2023-07-06 Thread Travis Nielsen
Here are the answers to some of the questions. Happy to follow up with more
discussion in the Rook Slack , Discussions
, or Issues
.

Thanks!
Travis

On Thu, Jul 6, 2023 at 4:43 AM Anthony D'Atri  wrote:

> I’m also using Rook on BM.  I had never used K8s before, so that was the
> learning curve, e.g. translating the example YAML files into the Helm
> charts we needed, and the label / taint / toleration dance to fit the
> square peg of pinning services to round hole nodes.  We’re using Kubespray
> ; I gather there are other ways of deploying K8s?
>
> Some things that could improve:
>
> * mgrs are limited to 2, apparently Sage previously said that was all
> anyone should need.  I would like to be able to deploy one for each mon.


Is there a specific need for 3? Or is it more of a habit/expectation?


> * The efficiency of `destroy`ing OSDs is not exploited, so replacing one
> involves more data shuffling than it otherwise might
>

There is a related design discussion in progress that will address the
replacement of OSDs to avoid the data reshuffling:
https://github.com/rook/rook/pull/12381


> * I’m specifying 3 RGWs but only getting 1 deployed, no idea why

* Ingress / load balancer service for multiple RGWs seems to be manual
> * Bundled alerts are kind of noisy
>

Curious for more details on these three issues if you want to open issues.


> * I’m still unsure what Rook does dynamically, and what it only does at
> deployment time (we use ArgoCD).  I.e., if I make changes, what sticks and
> what’s trampled?
>

Changes are intended to be updated if you change the settings in the CRDs.
If you see settings that are not applied when changed, agreed we should
track that and fix it, or at least document it.
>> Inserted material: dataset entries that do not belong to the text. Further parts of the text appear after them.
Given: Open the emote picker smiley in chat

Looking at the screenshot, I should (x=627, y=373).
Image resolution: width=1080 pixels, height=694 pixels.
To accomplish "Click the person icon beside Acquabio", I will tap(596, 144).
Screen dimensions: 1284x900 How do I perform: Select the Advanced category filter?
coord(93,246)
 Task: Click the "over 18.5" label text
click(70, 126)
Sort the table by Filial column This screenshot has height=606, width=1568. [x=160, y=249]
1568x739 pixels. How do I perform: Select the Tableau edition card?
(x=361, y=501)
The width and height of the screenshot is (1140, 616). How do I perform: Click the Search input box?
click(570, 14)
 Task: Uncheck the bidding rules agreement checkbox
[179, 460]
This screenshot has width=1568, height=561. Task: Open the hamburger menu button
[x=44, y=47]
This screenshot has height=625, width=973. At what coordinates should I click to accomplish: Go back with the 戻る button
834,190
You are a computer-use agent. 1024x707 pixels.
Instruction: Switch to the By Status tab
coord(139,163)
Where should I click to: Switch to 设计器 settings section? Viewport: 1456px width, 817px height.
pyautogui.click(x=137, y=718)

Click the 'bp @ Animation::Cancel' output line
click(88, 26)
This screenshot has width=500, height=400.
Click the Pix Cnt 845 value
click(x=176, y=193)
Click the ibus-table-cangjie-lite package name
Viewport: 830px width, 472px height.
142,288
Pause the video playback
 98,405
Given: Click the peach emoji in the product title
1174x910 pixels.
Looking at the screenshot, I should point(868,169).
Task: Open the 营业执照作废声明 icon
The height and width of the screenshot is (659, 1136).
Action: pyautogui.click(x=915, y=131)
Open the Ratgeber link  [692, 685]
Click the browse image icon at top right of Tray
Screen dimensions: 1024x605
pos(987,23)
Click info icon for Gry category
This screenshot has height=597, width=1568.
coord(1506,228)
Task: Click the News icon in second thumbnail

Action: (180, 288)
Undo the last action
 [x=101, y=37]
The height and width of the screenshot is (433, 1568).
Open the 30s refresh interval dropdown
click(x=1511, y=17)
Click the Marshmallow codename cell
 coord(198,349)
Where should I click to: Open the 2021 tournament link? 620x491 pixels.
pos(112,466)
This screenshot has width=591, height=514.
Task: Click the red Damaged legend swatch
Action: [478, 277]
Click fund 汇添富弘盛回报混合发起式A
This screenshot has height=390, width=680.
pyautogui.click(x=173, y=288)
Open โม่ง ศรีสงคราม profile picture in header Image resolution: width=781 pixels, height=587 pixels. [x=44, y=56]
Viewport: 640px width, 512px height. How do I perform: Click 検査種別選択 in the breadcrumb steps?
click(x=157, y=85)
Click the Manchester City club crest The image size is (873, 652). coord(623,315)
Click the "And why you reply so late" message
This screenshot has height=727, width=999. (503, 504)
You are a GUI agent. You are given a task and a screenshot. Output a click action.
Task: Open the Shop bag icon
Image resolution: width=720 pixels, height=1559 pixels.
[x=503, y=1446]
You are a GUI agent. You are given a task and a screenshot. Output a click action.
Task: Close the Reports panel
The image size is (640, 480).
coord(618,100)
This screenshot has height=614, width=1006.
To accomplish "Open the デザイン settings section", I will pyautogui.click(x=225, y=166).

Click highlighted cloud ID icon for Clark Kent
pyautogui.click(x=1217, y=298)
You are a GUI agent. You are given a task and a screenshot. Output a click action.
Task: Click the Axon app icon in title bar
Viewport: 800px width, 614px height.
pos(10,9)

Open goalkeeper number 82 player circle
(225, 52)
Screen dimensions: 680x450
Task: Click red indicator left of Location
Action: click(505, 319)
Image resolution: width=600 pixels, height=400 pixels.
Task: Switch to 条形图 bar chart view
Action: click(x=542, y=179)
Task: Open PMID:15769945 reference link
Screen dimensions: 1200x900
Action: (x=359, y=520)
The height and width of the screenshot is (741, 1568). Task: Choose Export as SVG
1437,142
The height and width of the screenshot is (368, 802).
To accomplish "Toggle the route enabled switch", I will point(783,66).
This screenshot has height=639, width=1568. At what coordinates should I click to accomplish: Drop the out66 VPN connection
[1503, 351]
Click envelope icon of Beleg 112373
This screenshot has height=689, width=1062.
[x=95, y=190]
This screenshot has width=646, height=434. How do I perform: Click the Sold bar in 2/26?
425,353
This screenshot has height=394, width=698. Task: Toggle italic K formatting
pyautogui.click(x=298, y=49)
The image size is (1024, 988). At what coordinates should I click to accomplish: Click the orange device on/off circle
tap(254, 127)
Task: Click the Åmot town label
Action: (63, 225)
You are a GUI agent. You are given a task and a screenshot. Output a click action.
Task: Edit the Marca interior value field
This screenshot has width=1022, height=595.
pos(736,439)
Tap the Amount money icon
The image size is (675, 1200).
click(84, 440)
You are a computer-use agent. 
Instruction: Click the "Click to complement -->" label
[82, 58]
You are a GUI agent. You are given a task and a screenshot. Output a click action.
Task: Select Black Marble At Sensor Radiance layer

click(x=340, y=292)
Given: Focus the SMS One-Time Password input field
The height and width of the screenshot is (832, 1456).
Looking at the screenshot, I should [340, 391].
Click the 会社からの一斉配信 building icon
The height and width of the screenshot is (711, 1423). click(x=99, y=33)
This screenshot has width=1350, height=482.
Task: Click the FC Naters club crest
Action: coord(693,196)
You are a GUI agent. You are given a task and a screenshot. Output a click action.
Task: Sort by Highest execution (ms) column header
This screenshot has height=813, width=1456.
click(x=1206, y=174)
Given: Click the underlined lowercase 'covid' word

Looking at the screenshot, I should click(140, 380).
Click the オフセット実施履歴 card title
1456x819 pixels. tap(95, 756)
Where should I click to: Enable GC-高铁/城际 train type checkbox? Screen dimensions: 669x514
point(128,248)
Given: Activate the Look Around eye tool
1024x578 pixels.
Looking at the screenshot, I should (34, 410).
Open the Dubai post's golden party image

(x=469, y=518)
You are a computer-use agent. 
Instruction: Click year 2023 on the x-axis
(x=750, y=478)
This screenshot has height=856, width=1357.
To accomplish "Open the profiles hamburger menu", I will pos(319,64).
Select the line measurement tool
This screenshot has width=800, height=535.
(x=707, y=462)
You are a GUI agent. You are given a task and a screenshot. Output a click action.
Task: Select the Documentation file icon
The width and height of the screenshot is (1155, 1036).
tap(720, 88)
> * How / if one can bake configuration (as in `ceph.conf` entries) into the
> YAML files vs manually running “ceph config”
>

ceph.conf settings can be applied through a configmap. See
https://rook.io/docs/rook/latest/Storage-Configuration/Advanced/ceph-configuration/#custom-csi-cephconf-settings


> * What the sidecars within the pods are doing, if any of them can be
> disabled
>

Sidecars are needed for some of the pods (csi drivers and mgr) to provide
some functionality. They can't be disabled unless some feature is disabled.
For example, if two mgrs are running, the mgr sidecar is needed to watch
when the mgr failover occurs so the services can update to point to the
active mgr. Search this doc for "sidecar" for some more details on the mgr
sidecar.
https://rook.io/docs/rook/latest/CRDs/Cluster/ceph-cluster-crd/#cluster-wide-resources-configuration-settings


> * Requests / limits for various pods, especially when on dedicated nodes.
> Plan to experiment with disabling limits and setting
> `autotune_memory_target_ratio` and `osd_memory_target_autotune`
>

Where you have dedicated nodes, it can certainly be simpler to remove the
resource requests/limits, as long as you set those memory limits. Default
requests/limits are set by the helm chart, and they can admittedly be
challenging to tune since there are so many moving parts.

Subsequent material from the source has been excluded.